Although citalopram is not primarily metabolised by CYP2D6, in one study, bupropion increased the Cmax and AUC of citalopram by 30% and 40%, respectively. Citalopram did not affect the pharmacokinetics of bupropion.
Since bupropion is extensively metabolised, the coadministration of drugs known to induce metabolism (e.g. carbamazepine, phenobarbital, phenytoin, ritonavir, efavirenz) or inhibit metabolism (e.g. valproate) may affect its clinical activity.
In two studies in healthy volunteers, ritonavir (100 mg twice daily or 600 mg twice daily) reduced the exposure of bupropion and its major metabolites in a dose dependent manner by approximately 20-80%. In another healthy volunteer study, ritonavir 100 mg plus lopinavir 400 mg (Kaletra) twice daily decreased bupropion exposure by at least as much as 600 mg twice daily ritonavir alone. Similarly, efavirenz 600 mg once daily for two weeks reduced the exposure of bupropion by approximately 55%. This effect of ritonavir/Kaletra and efavirenz is thought to be due to the induction of metabolism of bupropion and its metabolites. Patients receiving any of these drugs with bupropion may need increased doses of bupropion but the maximum recommended dose of bupropion should not be exceeded.
Although clinical data do not identify a pharmacokinetic interaction between bupropion and alcohol, there have been rare reports of adverse neuropsychiatric events or reduced alcohol tolerance in patients drinking alcohol during bupropion hydrochloride treatment. The consumption of alcohol during bupropion hydrochloride treatment should be minimised or avoided.
Post-marketing data show a possible pharmacodynamics interaction between bupropion and SSRIs and SNRIs resulting in an increased risk of serotonin syndrome (see Section 4.4 Special Warnings and Precautions for Use, Serotonin syndrome).
Limited clinical data suggest a higher incidence of neuropsychiatric adverse events in patients receiving bupropion concurrently with either levodopa or amantadine. Administration of Zyban SR to patients receiving either levodopa or amantadine concurrently should be undertaken with caution.
Although there is no clear evidence, it is possible that an interaction may occur between bupropion and the herbal remedy St. John's wort (Hypericum perforatum), which may result in an increase in undesirable effects.
Coadministration of digoxin with bupropion may decrease digoxin levels.

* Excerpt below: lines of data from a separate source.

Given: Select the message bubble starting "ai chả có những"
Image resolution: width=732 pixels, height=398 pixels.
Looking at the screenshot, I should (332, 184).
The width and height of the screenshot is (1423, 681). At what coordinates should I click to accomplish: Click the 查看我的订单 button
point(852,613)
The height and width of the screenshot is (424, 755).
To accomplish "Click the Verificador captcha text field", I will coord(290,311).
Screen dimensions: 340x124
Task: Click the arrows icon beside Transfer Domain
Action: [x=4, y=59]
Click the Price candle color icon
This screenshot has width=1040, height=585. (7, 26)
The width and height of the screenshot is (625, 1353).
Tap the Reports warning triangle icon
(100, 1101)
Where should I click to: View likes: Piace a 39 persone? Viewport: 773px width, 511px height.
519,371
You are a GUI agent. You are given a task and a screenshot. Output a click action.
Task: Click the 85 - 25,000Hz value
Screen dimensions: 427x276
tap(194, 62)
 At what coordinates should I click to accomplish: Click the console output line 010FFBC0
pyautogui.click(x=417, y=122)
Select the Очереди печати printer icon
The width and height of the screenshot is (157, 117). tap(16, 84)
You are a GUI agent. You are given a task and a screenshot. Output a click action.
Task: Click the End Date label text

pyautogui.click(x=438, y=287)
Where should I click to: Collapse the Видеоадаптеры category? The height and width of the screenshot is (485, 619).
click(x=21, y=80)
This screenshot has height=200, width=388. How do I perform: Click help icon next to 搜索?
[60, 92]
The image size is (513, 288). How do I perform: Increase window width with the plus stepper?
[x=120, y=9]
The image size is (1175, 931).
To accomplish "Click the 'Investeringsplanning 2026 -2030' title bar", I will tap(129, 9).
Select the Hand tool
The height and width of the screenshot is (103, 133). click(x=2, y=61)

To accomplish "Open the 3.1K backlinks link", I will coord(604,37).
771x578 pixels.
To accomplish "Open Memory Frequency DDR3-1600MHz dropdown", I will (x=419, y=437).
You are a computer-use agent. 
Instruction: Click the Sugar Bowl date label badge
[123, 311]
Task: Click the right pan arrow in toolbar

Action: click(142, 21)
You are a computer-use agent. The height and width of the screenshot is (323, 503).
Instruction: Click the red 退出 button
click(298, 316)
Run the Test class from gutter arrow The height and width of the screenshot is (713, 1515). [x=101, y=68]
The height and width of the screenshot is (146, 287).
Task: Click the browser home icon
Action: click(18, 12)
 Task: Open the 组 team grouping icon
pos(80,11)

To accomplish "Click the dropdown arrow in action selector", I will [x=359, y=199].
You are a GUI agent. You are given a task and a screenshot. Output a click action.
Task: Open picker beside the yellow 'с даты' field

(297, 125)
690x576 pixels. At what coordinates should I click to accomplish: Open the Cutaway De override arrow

4.6 Fertility, Pregnancy and Lactation

Effects on fertility.

There are no data on the effect of bupropion on human fertility. A reproductive study in rats at oral doses up to 300 mg/kg/day revealed no evidence of impaired fertility.
(Category B2)
Pregnant women should be encouraged to quit smoking without the use of pharmacotherapy.
Some epidemiological studies of pregnancy outcomes following maternal exposure to bupropion in the first trimester have reported an association with increased risk of some congenital cardiovascular malformations. These findings are not consistent across studies. The prescribing physician will need to weigh the option of alternative treatments in women who are pregnant or are planning to become pregnant, and should only prescribe bupropion if the expected benefits are greater than the potential risks.
The prospectively observed proportion of cardiac birth defects in pregnancies with prenatal exposure to bupropion in the first trimester in the international Pregnancy Register was 9/675 (1.3%).
In a retrospective, managed care database study (n = 7005 infants), there was no greater proportion of congenital malformations (2.3%) or cardiovascular malformations (1.1%) associated with first trimester exposure to bupropion (n = 1213 infants) compared with the use of other antidepressants in the first trimester (n = 4743 infants; 2.3% and 1.1% for congenital and cardiovascular malformations, respectively) or bupropion use outside the first trimester (n = 1049 infants; 2.2% and 1.0%, respectively).
In a retrospective case control analysis using data from the National Birth Defects Prevention Study, there were 12,383 case infants and 5869 control infants. A statistically significant association was observed between the occurrence of a left outflow tract heart defect in the infant and self reported maternal bupropion use in early pregnancy (n = 10; adjusted OR = 2.6; 95% CI 1.2, 5.7). No association was observed between maternal bupropion use and any other type of cardiac defect or with all categories of heart defects combined.
A further case control analysis of data from the Slone Epidemiology Center Birth Defects Study included 7913 infant cases of cardiac defects and 8611 controls. This found no statistically significant increase of left outflow tract heart defects with maternal bupropion use (n = 2; adjusted OR = 0.4; 95% CI 0.1, 1.6). However, a statistically significant association was observed for ventricular septal defects (n = 17; adjusted OR = 2.5; 95% CI 1.3, 5.0) following the use of bupropion alone during the first trimester.
Studies in pregnant mice, rats and rabbits showed no evidence of adverse effects on embryofetal development at oral doses up to 100, 450 and 150 mg/kg/day, respectively. In mice and rats, administration of bupropion in late gestation had no effects on parturition. In mice and rabbits, systemic exposure (based on AUC) to bupropion and its metabolites at these dose levels in repeat dose studies was less than in humans at the maximum recommended therapeutic dose. In rats, exposure to bupropion in reproduction studies was up to approximately twice, and to its metabolites was less than human exposure.
In an additional study in pregnant rats, no adverse effects on perinatal development were observed at oral doses up to 150 mg/kg/day.
As animal studies are not always predictive of the human response and some clinical data suggest a potential risk of congenital cardiovascular malformations, administration of bupropion hydrochloride tablets should only be considered during pregnancy if the expected benefits are greater than the potential risks.
In rats, no adverse effects on postnatal development were observed at oral doses up to 150 mg/kg/day. Plasma concentrations of bupropion were greater than, and of its metabolites were less than, human plasma concentrations at the maximum recommended therapeutic dose.
As bupropion and its metabolites are excreted in human breast milk, mothers should be advised not to breastfeed while taking bupropion hydrochloride tablets.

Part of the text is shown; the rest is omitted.